Goal: Copy the listing below line for line, with no changes.

Dataset content start

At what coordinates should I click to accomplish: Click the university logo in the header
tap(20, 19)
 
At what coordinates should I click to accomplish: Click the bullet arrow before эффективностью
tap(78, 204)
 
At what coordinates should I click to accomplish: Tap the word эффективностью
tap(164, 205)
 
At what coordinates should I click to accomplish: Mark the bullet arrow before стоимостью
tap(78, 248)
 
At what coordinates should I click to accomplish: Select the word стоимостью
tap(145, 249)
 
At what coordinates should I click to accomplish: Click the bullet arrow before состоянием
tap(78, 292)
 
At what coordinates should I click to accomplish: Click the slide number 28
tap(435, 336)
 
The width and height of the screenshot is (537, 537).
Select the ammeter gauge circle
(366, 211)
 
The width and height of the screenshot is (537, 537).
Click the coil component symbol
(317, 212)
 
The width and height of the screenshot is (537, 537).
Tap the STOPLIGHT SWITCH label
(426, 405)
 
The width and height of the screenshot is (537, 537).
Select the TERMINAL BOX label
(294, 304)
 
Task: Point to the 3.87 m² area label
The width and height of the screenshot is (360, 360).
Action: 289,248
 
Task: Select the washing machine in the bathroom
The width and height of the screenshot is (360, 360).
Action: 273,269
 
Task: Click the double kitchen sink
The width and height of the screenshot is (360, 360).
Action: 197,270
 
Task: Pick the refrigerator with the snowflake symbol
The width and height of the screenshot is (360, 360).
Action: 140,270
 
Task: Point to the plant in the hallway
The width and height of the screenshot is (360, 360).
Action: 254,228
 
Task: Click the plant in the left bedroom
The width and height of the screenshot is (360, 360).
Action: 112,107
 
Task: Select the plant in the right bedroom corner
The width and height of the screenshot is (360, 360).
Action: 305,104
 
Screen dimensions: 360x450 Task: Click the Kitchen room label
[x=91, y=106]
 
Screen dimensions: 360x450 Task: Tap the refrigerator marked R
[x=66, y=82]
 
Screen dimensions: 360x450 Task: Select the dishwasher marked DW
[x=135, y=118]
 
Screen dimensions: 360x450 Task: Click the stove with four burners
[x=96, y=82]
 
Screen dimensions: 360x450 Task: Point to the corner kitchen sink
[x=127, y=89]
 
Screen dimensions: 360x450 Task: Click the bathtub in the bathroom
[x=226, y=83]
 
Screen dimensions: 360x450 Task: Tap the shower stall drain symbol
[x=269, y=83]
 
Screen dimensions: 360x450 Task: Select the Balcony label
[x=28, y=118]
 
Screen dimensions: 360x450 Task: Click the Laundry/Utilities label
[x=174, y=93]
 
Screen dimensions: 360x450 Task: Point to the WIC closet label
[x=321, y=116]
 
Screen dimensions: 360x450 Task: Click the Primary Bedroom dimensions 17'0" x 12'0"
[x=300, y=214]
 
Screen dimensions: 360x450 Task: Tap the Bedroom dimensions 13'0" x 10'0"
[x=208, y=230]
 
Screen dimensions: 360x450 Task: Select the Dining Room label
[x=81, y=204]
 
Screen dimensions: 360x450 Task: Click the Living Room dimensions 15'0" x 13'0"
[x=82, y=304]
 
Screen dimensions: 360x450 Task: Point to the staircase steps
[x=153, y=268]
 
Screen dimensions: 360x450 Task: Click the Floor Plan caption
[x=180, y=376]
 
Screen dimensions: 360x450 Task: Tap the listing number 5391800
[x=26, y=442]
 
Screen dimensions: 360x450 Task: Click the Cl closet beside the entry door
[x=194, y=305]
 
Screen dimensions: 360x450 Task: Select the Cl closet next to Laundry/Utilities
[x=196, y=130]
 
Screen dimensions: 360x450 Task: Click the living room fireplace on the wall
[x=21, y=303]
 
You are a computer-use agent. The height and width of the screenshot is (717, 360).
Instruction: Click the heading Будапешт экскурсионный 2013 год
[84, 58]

Dataset content end

Result of the task:
At what coordinates should I click to accomplish: Click the university logo in the header
tap(20, 19)
 
At what coordinates should I click to accomplish: Click the bullet arrow before эффективностью
tap(78, 204)
 
At what coordinates should I click to accomplish: Tap the word эффективностью
tap(164, 205)
 
At what coordinates should I click to accomplish: Mark the bullet arrow before стоимостью
tap(78, 248)
 
At what coordinates should I click to accomplish: Select the word стоимостью
tap(145, 249)
 
At what coordinates should I click to accomplish: Click the bullet arrow before состоянием
tap(78, 292)
 
At what coordinates should I click to accomplish: Click the slide number 28
tap(435, 336)
 
The width and height of the screenshot is (537, 537).
Select the ammeter gauge circle
(366, 211)
 
The width and height of the screenshot is (537, 537).
Click the coil component symbol
(317, 212)
 
The width and height of the screenshot is (537, 537).
Tap the STOPLIGHT SWITCH label
(426, 405)
 
The width and height of the screenshot is (537, 537).
Select the TERMINAL BOX label
(294, 304)
 
Task: Point to the 3.87 m² area label
The width and height of the screenshot is (360, 360).
Action: 289,248
 
Task: Select the washing machine in the bathroom
The width and height of the screenshot is (360, 360).
Action: 273,269
 
Task: Click the double kitchen sink
The width and height of the screenshot is (360, 360).
Action: 197,270
 
Task: Pick the refrigerator with the snowflake symbol
The width and height of the screenshot is (360, 360).
Action: 140,270
 
Task: Point to the plant in the hallway
The width and height of the screenshot is (360, 360).
Action: 254,228
 
Task: Click the plant in the left bedroom
The width and height of the screenshot is (360, 360).
Action: 112,107
 
Task: Select the plant in the right bedroom corner
The width and height of the screenshot is (360, 360).
Action: 305,104
 
Screen dimensions: 360x450 Task: Click the Kitchen room label
[x=91, y=106]
 
Screen dimensions: 360x450 Task: Tap the refrigerator marked R
[x=66, y=82]
 
Screen dimensions: 360x450 Task: Select the dishwasher marked DW
[x=135, y=118]
 
Screen dimensions: 360x450 Task: Click the stove with four burners
[x=96, y=82]
 
Screen dimensions: 360x450 Task: Point to the corner kitchen sink
[x=127, y=89]
 
Screen dimensions: 360x450 Task: Click the bathtub in the bathroom
[x=226, y=83]
 
Screen dimensions: 360x450 Task: Tap the shower stall drain symbol
[x=269, y=83]
 
Screen dimensions: 360x450 Task: Select the Balcony label
[x=28, y=118]
 
Screen dimensions: 360x450 Task: Click the Laundry/Utilities label
[x=174, y=93]
 
Screen dimensions: 360x450 Task: Point to the WIC closet label
[x=321, y=116]
 
Screen dimensions: 360x450 Task: Click the Primary Bedroom dimensions 17'0" x 12'0"
[x=300, y=214]
 
Screen dimensions: 360x450 Task: Tap the Bedroom dimensions 13'0" x 10'0"
[x=208, y=230]
 
Screen dimensions: 360x450 Task: Select the Dining Room label
[x=81, y=204]
 
Screen dimensions: 360x450 Task: Click the Living Room dimensions 15'0" x 13'0"
[x=82, y=304]
 
Screen dimensions: 360x450 Task: Point to the staircase steps
[x=153, y=268]
 
Screen dimensions: 360x450 Task: Click the Floor Plan caption
[x=180, y=376]
 
Screen dimensions: 360x450 Task: Tap the listing number 5391800
[x=26, y=442]
 
Screen dimensions: 360x450 Task: Click the Cl closet beside the entry door
[x=194, y=305]
 
Screen dimensions: 360x450 Task: Select the Cl closet next to Laundry/Utilities
[x=196, y=130]
 
Screen dimensions: 360x450 Task: Click the living room fireplace on the wall
[x=21, y=303]
 
You are a computer-use agent. The height and width of the screenshot is (717, 360).
Instruction: Click the heading Будапешт экскурсионный 2013 год
[84, 58]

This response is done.